Im Januar 1992 wurde das Gedicht schließlich auch in Großbritannien veröffentlicht, von einer neuen Wochenzeitung, 'Socialist‘, die ziemlich klein ist. In Holland brachte es eine der großen Tageszeitungen des Landes, das 'Handelsblad‘, mit einem sehr deutlichen Artikel vom Chefredakteur über die Geschichte der Ablehnung in England. Auch in Bulgarien, Griechenland und Finnland ist es publiziert worden.
Mir ist das Argument der Sprache wichtig: Als Chefredakteur von 'Index‘ bin ich verantwortlich für den Verlust einer Beihilfe von 7.000 Pfund. In unserem Frauensonderheft 'Breaking the Silence‘ (9/1990) wird einmal das Wort „Fotze“ benutzt. Ich ließ es durchgehen, da es im Kontext gerechtfertigt war. Wie es scheint, war jedoch einer unserer Sponsoren anderer Ansicht und zog die Zusage seiner Organisation auf das Geld zurück.
Ich frage mich, ob du das Gedicht nicht noch einmal anbieten solltest, als Test sozusagen. Denn diese Ablehnungen sind so endgültig aus den falschesten Gründen: „Familienzeitung“... „Verlust von Lesern“...
Oh nein, ich habe nicht vor, das — oder irgend etwas anderes — bei diesen Zeitungen noch einmal vorzulegen. Es sei denn, ich fange demnächst an, Kinderverse zu schreiben.
Mir kommt es fast lachhaft vor, daß da plötzlich so eine Sensibilität herrscht, wo wir uns doch alle an eine deftigere Sprache in allen möglichen Druckerzeugnissen längst gewöhnt haben. Vielleicht ist dies ein Spiegel dieser politisch merkwürdigen Ära, in der wir leben. Überall gibt es diese ziemlich feigen und schrägen Reaktionen auf Ereignisse und Tatsachen, die in sich selbst brutal sind. Man vermeidet eine brutale Sprache als Strategie, die Brutalität der Dinge selbst zu vermeiden.

**Aufgabe 1:** Wie hoch war laut dem Textauszug die Beihilfe, deren Verlust der Chefredakteur von 'Index' zu verantworten hat?
Der Textauszug und die Einträge hängen inhaltlich nicht zusammen.

**Zu bearbeitende Einträge:**

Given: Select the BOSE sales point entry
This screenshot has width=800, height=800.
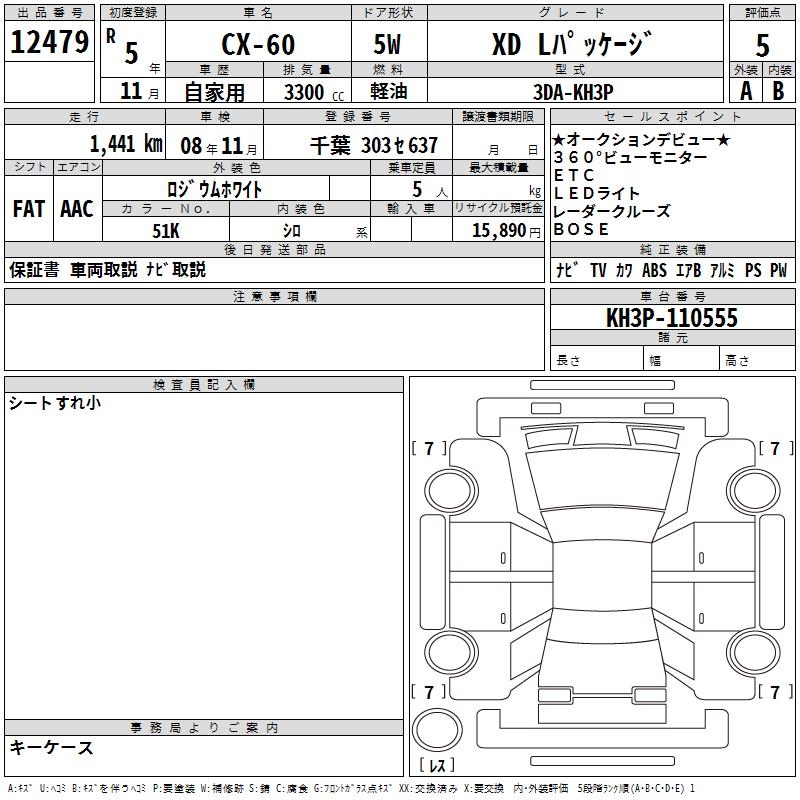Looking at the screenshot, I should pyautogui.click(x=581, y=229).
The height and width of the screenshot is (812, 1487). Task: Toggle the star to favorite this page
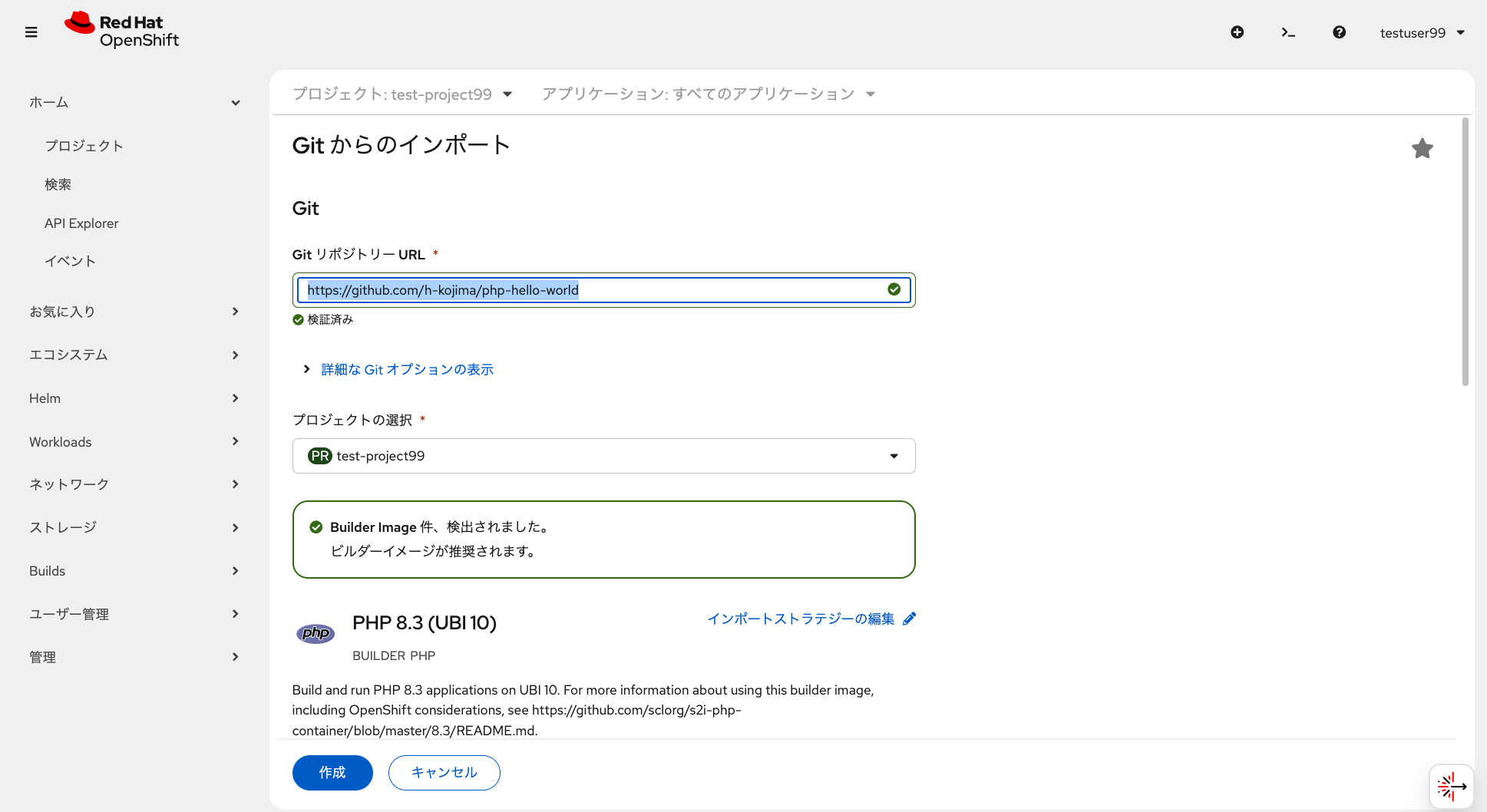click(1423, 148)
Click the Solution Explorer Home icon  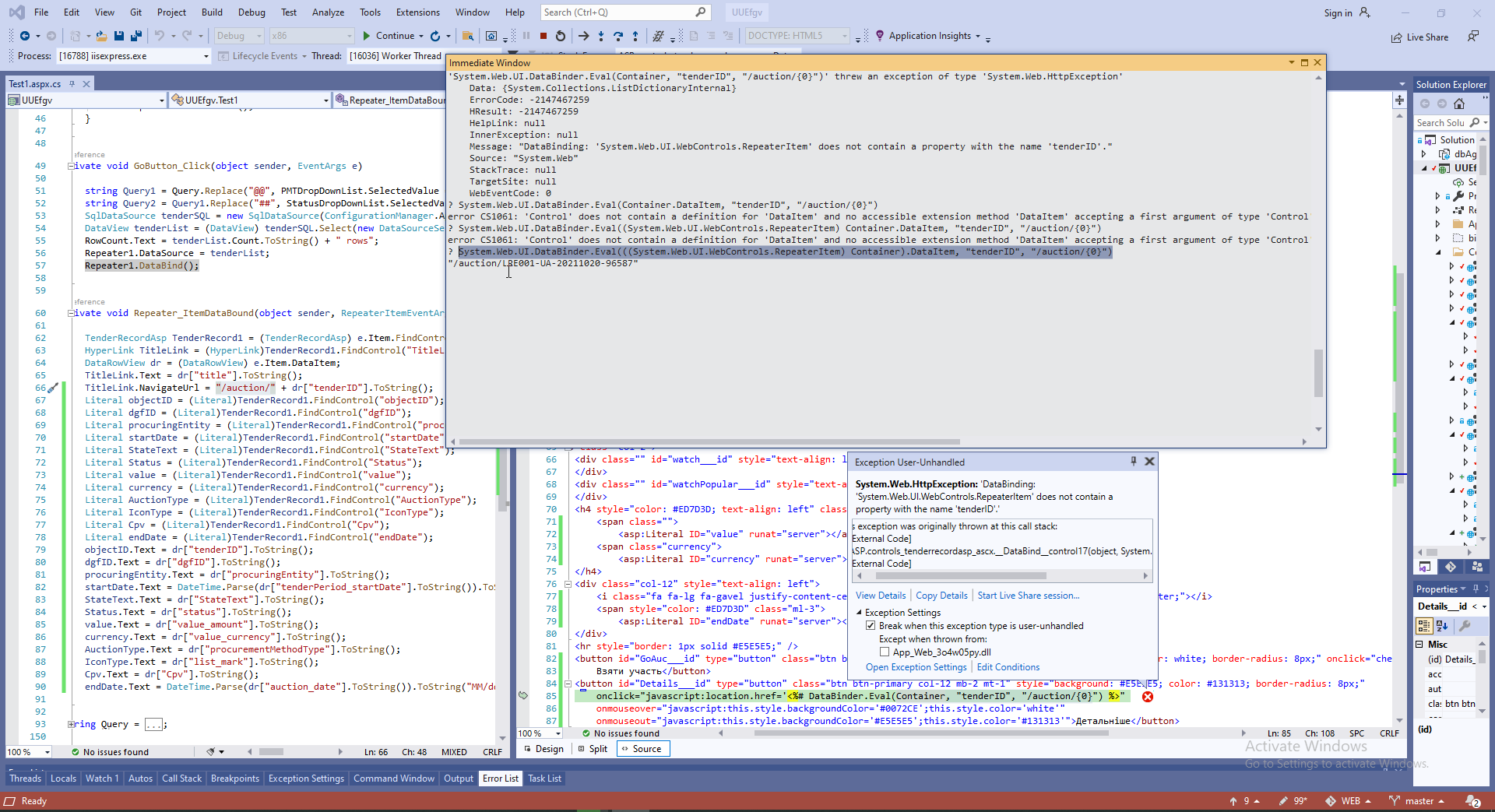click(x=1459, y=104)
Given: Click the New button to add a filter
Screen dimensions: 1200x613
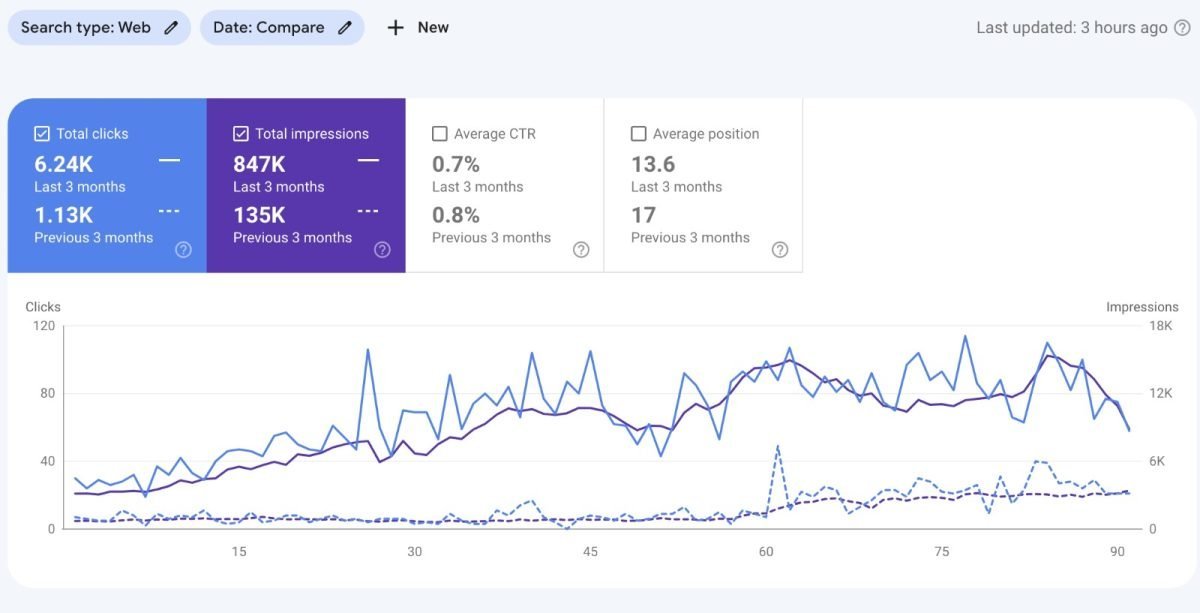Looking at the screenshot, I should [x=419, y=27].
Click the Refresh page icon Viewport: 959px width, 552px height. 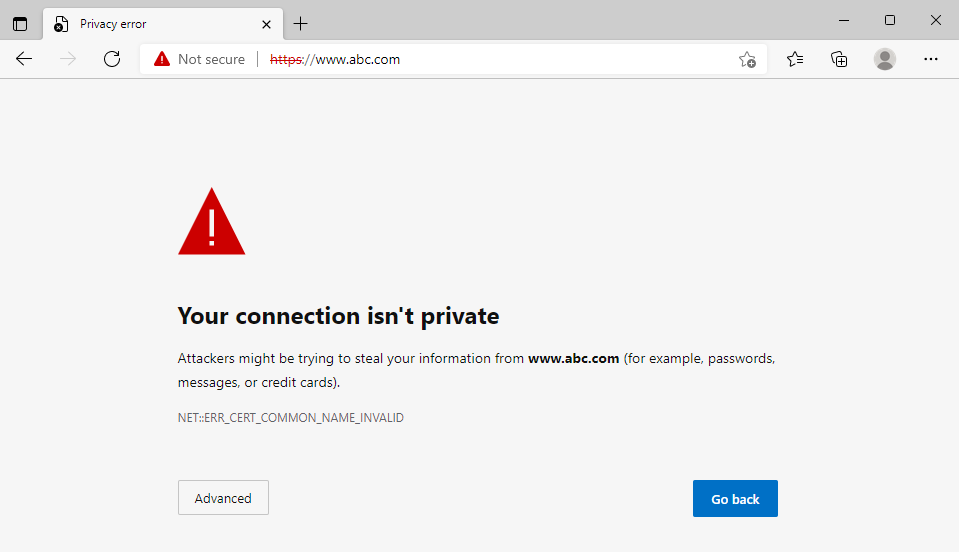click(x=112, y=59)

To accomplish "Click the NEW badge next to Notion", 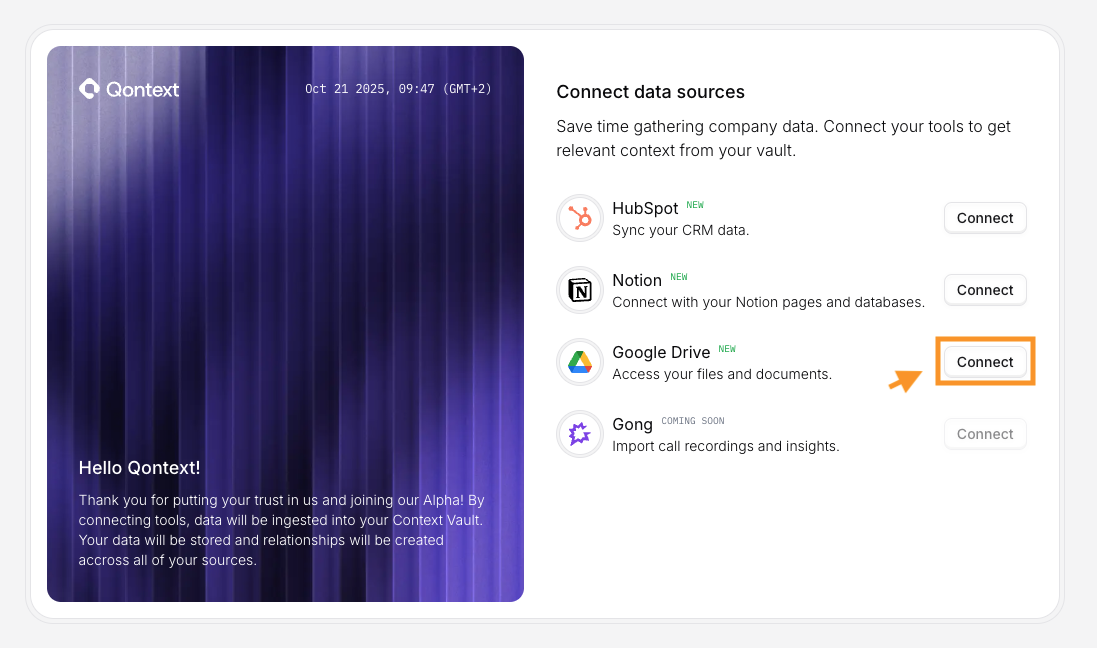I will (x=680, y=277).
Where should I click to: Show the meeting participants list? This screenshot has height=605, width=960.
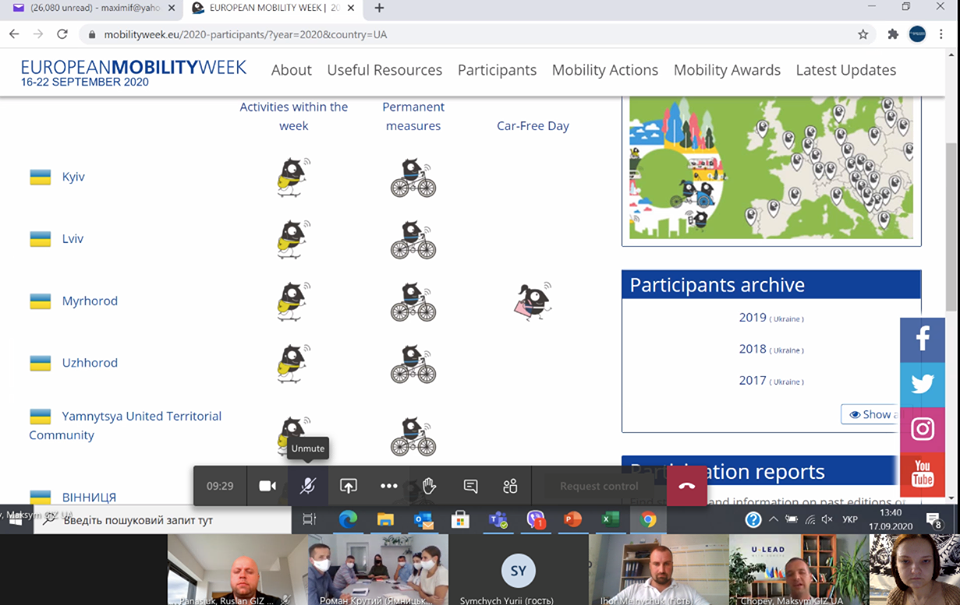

**Aufgabe 2:** Sammle aus den Einträgen alle Zeilen, in denen das Wort „Given“ vorkommt. Groß- und Kleinschreibung sind dabei zu beachten.

**Lösung 1:** Die Beihilfe betrug 7.000 Pfund.

**Lösung 2:**
Given: Select the BOSE sales point entry
Given: Click the New button to add a filter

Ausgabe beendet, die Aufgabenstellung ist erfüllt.